The World Is Getting Fatter and No One Knows How to Stop It - rezist808
http://www.bloomberg.com/graphics/2016-global-obesity/
======
jurassic
It's not a surprise that people become fat in an environment where food is
cheap, delicious, and abundant.

But we do know how to stop it. You just have to eat a little less. A modest,
sustainable change in your diet is all that is needed to make dramatic changes
over a 6-12 month timescale.

Record what you eat to establish an honest food baseline, and reduce from
there. Stop eating all food you don't enjoy, and stop eating when you aren't
hungry.

I put off losing weight for the last decade because of the constant drumbeat
of news, blogs, and anecdotal moaning I heard from everyone about how
impossible it is to lose weight. But after monitoring my food as described
above for 6 months, I am down 20% from my starting weight.
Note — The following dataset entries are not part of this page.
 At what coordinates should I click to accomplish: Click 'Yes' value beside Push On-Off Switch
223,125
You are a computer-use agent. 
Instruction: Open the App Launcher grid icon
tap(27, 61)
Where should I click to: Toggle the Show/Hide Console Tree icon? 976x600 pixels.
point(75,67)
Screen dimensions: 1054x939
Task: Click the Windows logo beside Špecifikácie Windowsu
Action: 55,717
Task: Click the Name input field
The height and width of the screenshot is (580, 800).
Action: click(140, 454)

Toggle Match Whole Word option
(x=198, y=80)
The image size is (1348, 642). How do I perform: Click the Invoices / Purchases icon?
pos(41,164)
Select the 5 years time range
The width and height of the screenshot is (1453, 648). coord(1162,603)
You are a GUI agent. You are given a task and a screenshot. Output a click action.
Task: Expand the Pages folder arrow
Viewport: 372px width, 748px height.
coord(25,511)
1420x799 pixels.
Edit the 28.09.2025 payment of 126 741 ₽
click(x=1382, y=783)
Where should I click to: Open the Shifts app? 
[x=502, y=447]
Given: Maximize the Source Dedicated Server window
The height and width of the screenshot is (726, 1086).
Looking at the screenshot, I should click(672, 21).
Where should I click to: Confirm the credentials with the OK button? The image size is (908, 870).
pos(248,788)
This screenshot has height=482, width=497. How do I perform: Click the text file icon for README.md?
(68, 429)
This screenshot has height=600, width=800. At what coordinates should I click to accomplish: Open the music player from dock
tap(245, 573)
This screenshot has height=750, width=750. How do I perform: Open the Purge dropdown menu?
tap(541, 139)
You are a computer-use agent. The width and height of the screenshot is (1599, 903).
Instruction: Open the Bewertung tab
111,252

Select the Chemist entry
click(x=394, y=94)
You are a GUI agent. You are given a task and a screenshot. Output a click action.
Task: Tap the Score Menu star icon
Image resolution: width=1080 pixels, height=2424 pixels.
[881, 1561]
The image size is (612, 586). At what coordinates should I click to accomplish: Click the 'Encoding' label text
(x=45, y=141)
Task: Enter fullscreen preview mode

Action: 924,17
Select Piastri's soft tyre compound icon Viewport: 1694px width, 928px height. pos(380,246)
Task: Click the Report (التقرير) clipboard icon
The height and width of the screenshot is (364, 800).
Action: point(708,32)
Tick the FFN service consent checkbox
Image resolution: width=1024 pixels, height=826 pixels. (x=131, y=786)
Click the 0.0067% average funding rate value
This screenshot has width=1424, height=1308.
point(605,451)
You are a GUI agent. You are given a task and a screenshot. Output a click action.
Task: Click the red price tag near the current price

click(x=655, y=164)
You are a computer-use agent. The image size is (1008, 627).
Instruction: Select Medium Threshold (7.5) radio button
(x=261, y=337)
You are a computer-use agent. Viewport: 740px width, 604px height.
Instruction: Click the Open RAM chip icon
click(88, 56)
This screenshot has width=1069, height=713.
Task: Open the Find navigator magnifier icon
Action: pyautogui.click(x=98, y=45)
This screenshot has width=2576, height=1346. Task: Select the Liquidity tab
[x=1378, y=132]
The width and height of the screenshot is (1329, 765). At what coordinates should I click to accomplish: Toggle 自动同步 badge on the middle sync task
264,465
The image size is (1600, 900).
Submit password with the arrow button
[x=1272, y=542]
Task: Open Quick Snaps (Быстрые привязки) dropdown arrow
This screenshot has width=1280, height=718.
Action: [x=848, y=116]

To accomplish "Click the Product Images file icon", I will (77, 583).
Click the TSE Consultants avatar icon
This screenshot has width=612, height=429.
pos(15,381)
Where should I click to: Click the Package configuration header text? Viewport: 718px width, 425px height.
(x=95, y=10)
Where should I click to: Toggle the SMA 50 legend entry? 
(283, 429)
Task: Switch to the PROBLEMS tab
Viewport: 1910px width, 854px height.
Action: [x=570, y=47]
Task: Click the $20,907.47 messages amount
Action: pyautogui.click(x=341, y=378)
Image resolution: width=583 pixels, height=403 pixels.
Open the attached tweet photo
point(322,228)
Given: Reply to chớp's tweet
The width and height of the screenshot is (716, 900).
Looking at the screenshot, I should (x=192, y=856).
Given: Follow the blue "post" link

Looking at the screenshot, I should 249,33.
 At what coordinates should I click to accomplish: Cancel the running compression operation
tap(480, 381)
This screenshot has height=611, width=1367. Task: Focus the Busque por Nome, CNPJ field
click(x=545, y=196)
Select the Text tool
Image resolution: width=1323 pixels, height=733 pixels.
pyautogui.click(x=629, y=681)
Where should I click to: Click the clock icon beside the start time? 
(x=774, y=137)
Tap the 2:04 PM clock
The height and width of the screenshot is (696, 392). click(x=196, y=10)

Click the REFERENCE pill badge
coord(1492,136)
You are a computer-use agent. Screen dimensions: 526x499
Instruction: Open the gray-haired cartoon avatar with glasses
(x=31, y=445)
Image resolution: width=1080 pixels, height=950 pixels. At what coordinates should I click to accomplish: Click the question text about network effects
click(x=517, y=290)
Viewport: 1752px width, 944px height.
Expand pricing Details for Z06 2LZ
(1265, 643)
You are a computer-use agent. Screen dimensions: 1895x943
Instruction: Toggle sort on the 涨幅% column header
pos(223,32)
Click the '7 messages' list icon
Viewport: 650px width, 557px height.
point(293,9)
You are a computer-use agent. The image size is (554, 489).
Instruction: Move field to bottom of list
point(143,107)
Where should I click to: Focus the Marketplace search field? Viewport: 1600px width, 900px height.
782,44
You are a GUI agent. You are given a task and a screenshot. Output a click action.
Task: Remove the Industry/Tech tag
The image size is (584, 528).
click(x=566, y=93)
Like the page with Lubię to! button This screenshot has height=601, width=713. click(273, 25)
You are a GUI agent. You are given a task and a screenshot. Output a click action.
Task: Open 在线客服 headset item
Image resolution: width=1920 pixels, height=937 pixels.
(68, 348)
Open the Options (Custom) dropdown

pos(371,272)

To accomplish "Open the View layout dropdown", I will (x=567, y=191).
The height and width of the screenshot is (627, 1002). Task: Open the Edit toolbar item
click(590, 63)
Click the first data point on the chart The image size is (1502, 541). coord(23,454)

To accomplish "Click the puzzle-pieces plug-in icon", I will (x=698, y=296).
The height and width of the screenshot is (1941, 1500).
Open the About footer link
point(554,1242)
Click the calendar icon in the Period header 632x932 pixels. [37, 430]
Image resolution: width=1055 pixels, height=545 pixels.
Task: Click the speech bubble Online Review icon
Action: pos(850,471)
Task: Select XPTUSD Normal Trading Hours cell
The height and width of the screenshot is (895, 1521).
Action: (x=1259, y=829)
Success feels
inevitable now, because the changes I have made are small and sustainable for
me; for example, I still eat candy, but fun size instead of king size. My main
regret is not starting sooner. I lost my 20s to obesity because crash diets
failed me and I listened when people said it wasn't possible.

reddit.com/r/loseit has been an amazing support community for me throughout
this process. I'd encourage y'all to check it out if you want to make a
change.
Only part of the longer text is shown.